• What is expected:
Scan the records below. List lines holding "Task".

• Data to process:

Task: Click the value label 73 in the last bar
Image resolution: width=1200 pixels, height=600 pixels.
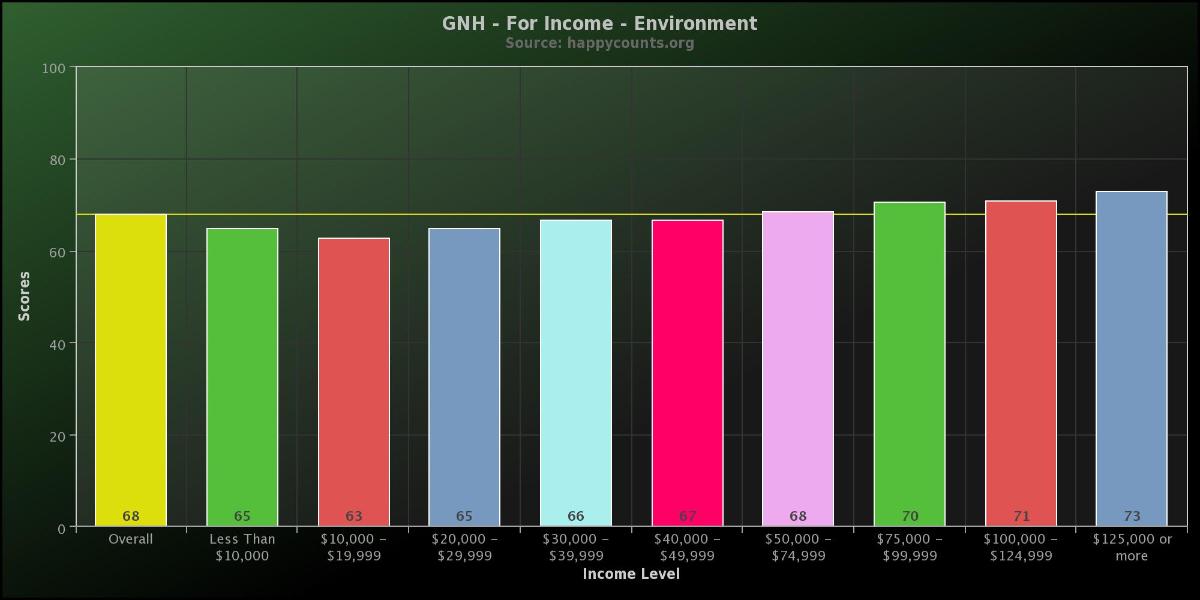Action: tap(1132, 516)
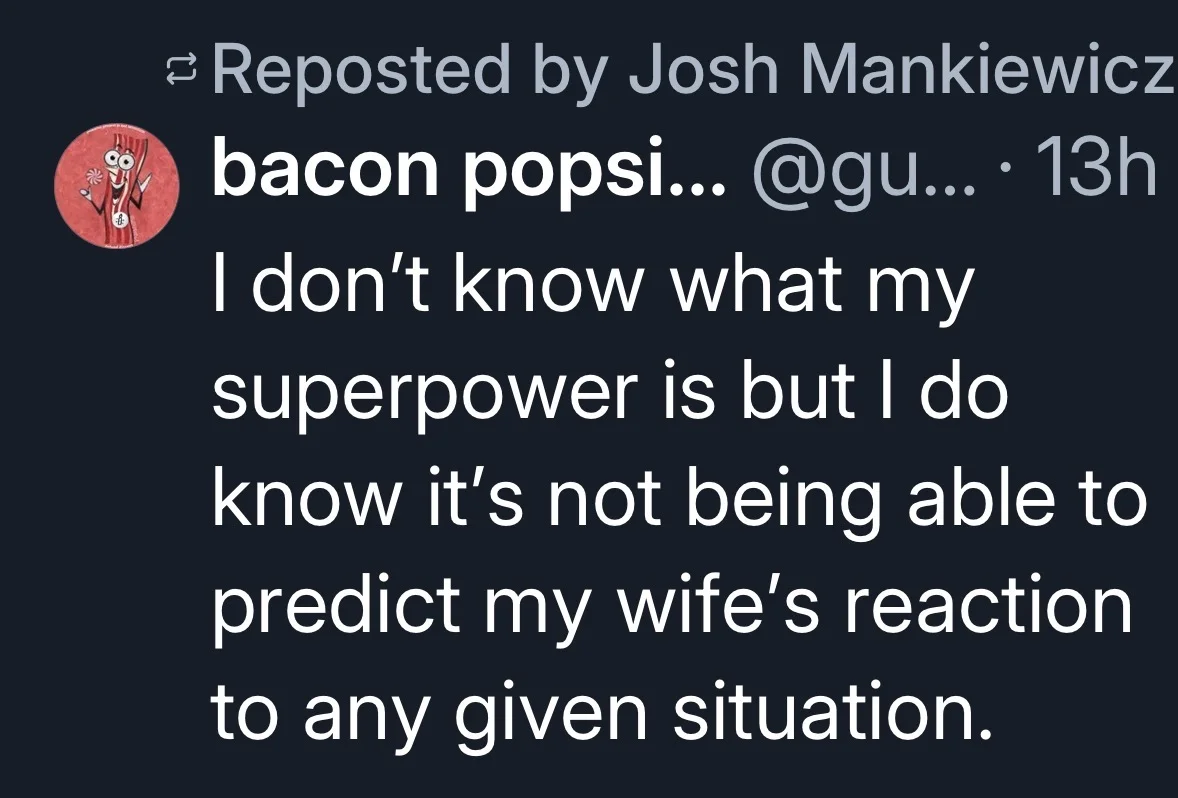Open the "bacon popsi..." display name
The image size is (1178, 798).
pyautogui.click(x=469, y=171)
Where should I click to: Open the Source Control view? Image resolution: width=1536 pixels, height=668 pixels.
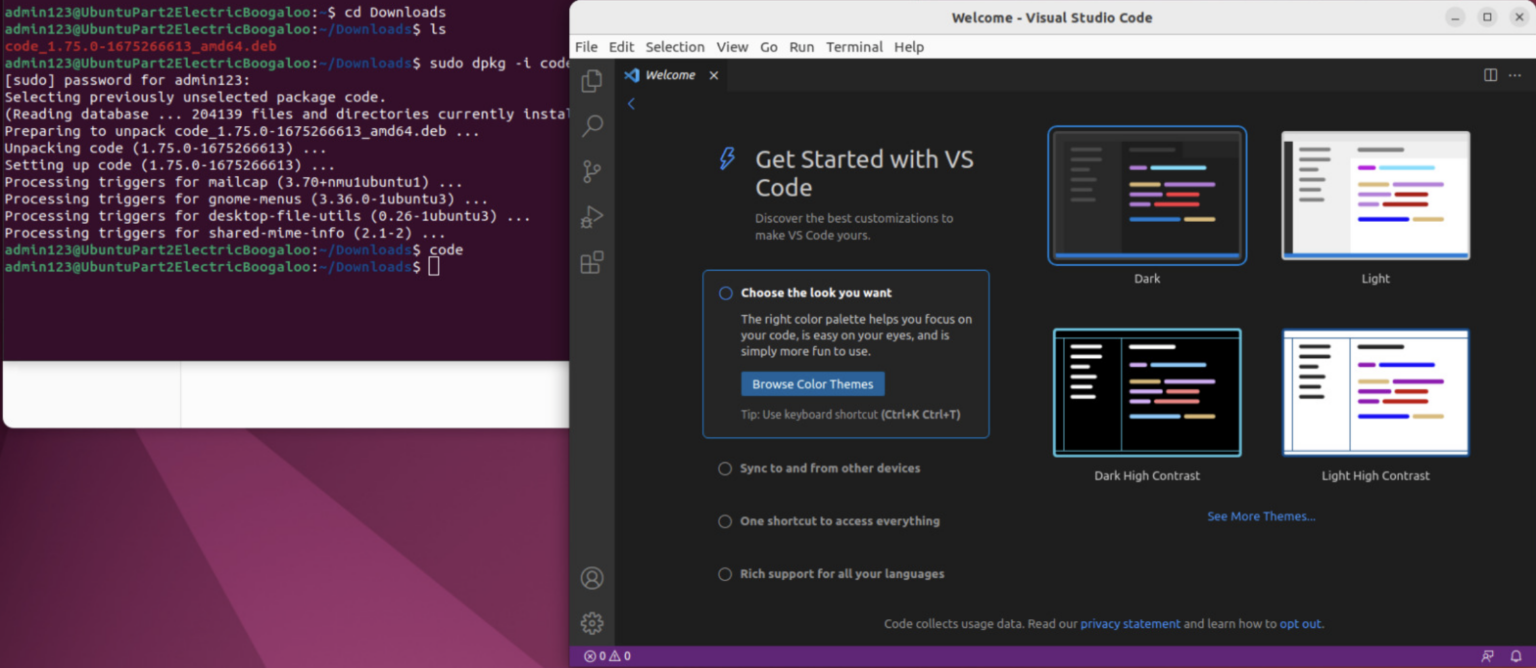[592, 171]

* * *

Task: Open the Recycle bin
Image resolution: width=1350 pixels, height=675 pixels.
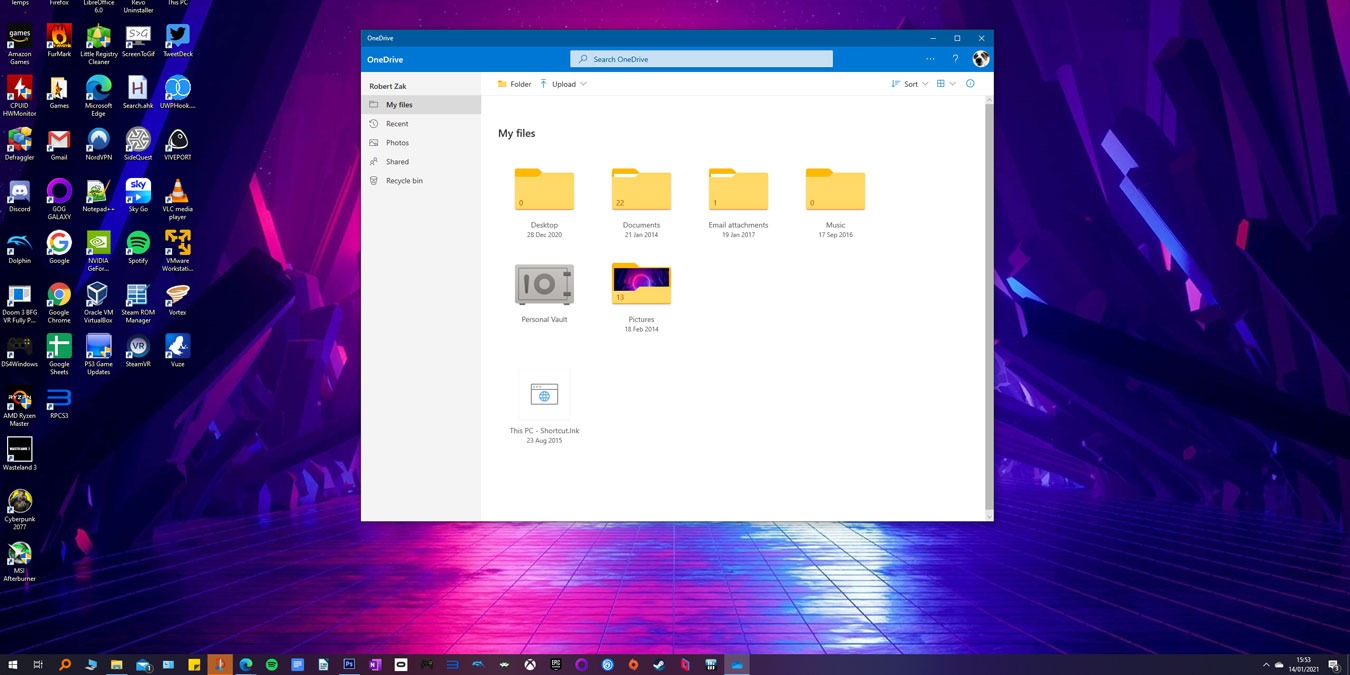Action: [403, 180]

...

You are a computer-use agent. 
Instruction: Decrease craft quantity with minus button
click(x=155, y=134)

• Solution for this problem:
Task: Click the value label 73 in the last bar
Task: Open the Recycle bin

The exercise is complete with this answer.